** WHAT THE EXERCISE ASKS **
All entries below are to be returned exactly, with pictures left out.

** INPUT **
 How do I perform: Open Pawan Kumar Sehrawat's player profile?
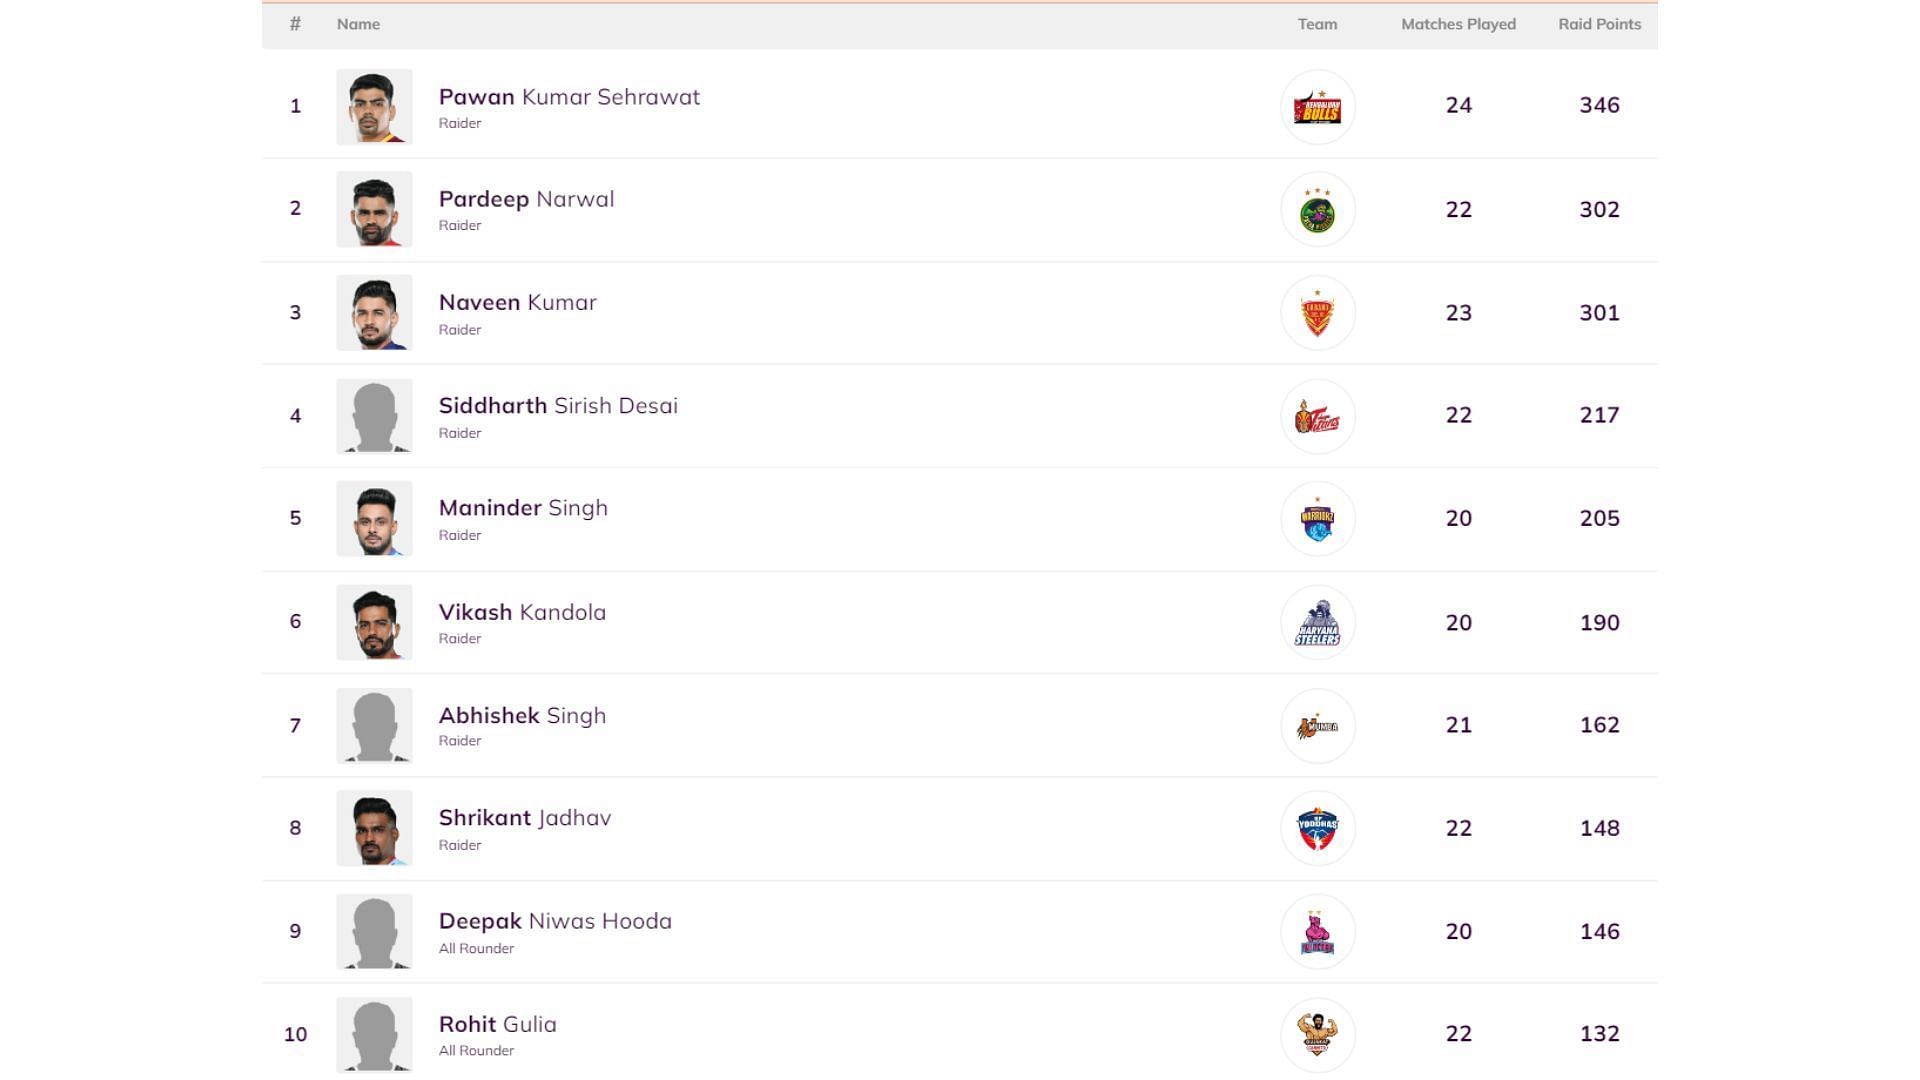569,97
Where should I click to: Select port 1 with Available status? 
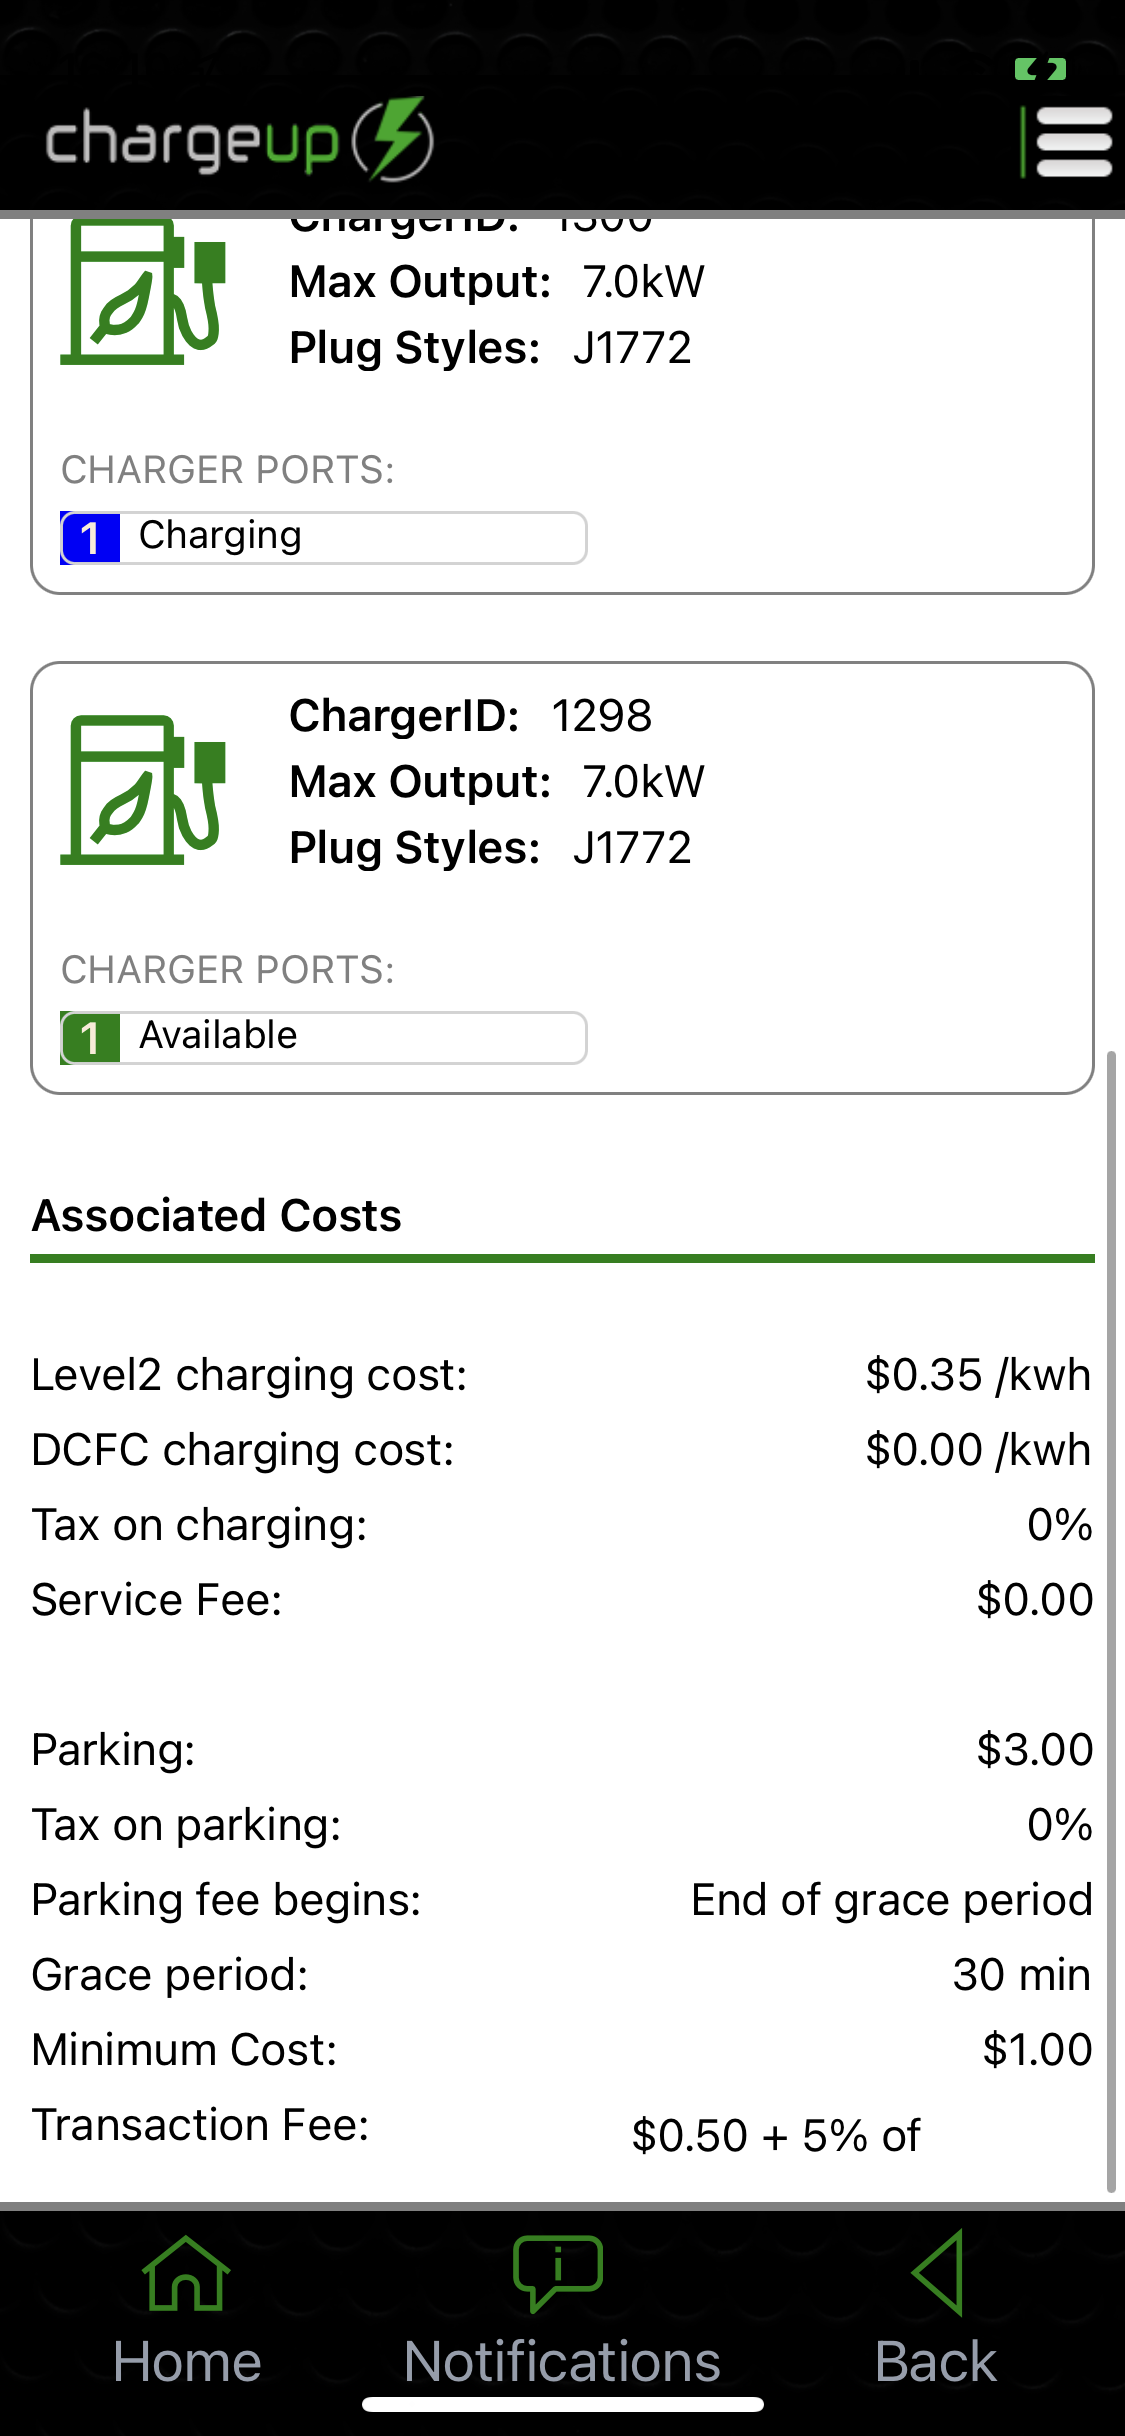(x=323, y=1037)
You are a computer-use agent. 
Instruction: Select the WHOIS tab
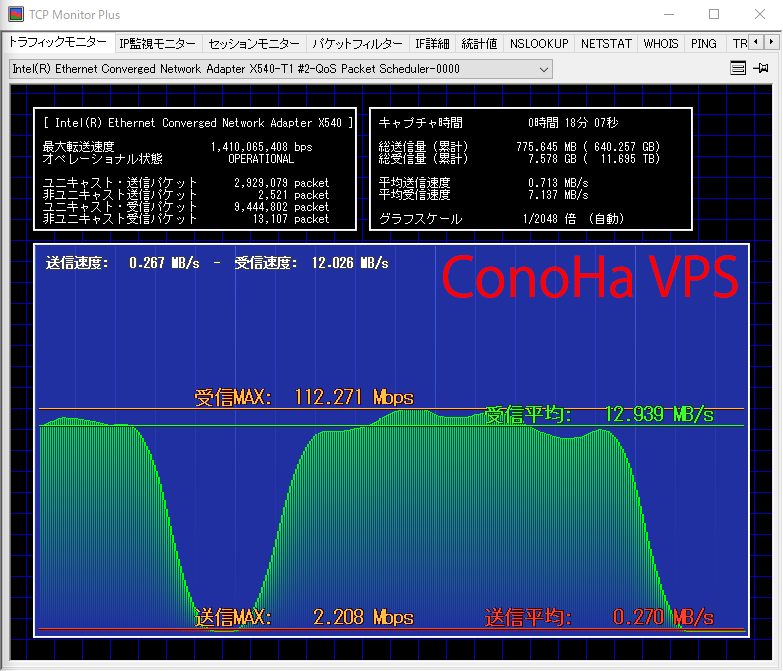coord(661,44)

** SOLUTION TO THIS EXERCISE **
 How do I perform: Open Pawan Kumar Sehrawat's player profile?
569,97
Where should I click to: Select port 1 with Available status? 
(x=323, y=1037)
You are a computer-use agent. 
Instruction: Select the WHOIS tab
coord(661,44)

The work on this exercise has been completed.